HOW TO COMPLETE THIS TASK:
Text only, exactly as given: reproduce the entries below without their pictures.

DATA PROVIDED:
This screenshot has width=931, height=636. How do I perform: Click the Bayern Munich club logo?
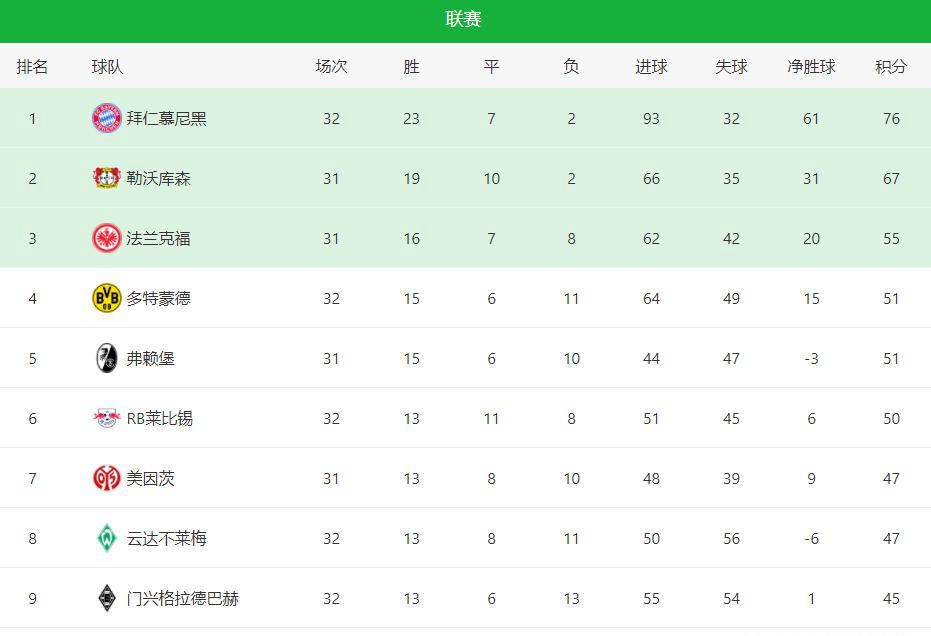[106, 118]
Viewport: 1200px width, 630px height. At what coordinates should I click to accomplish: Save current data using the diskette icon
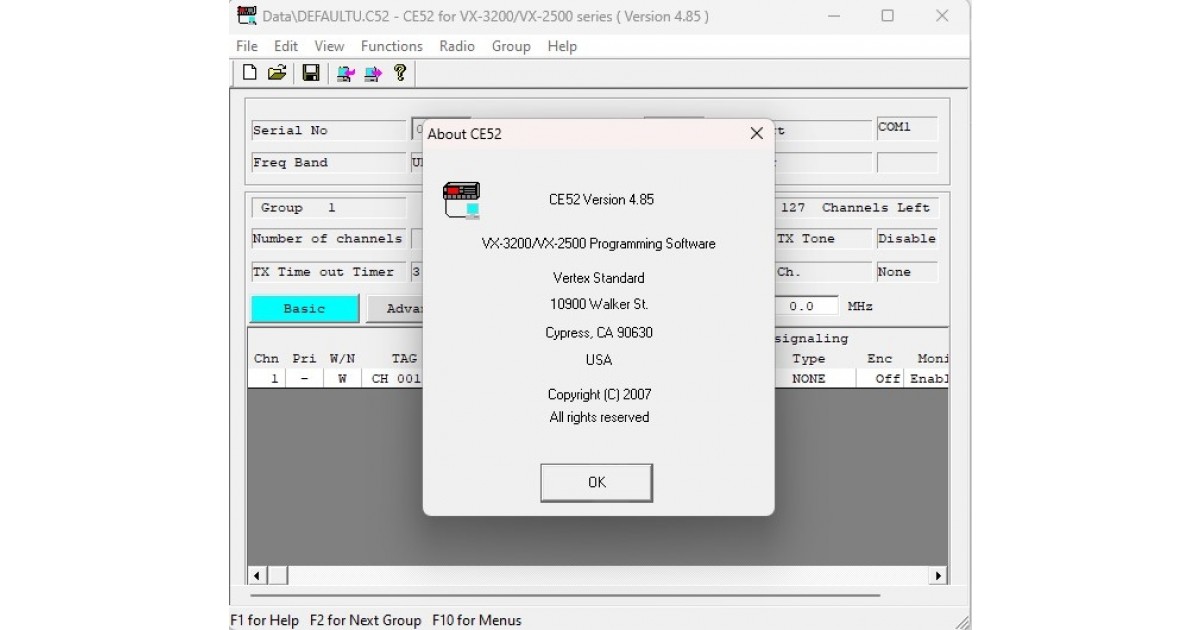click(x=310, y=72)
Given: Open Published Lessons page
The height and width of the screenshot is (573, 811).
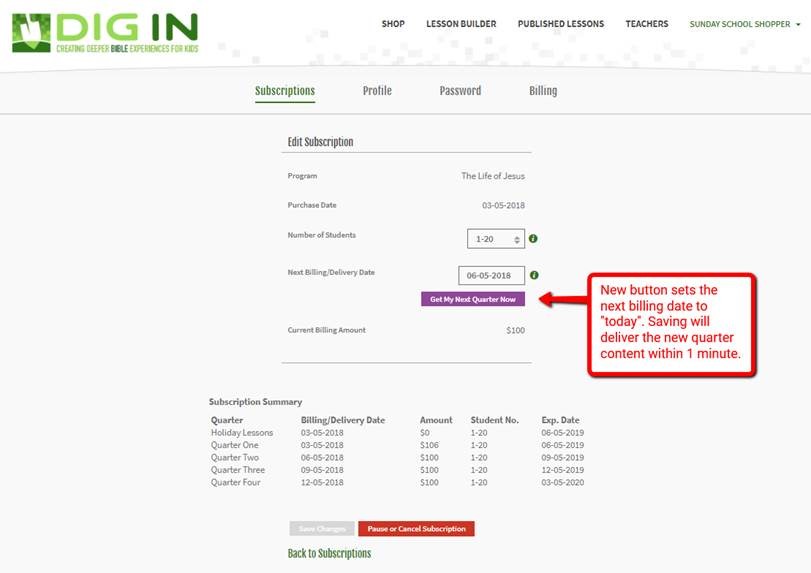Looking at the screenshot, I should tap(560, 24).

EXERCISE RESPONSE:
This screenshot has width=931, height=636. How do I perform: Click the Bayern Munich club logo?
[106, 118]
Viewport: 1200px width, 630px height. At what coordinates should I click to accomplish: Save current data using the diskette icon
click(x=310, y=72)
Given: Open Published Lessons page
The height and width of the screenshot is (573, 811).
Looking at the screenshot, I should tap(560, 24).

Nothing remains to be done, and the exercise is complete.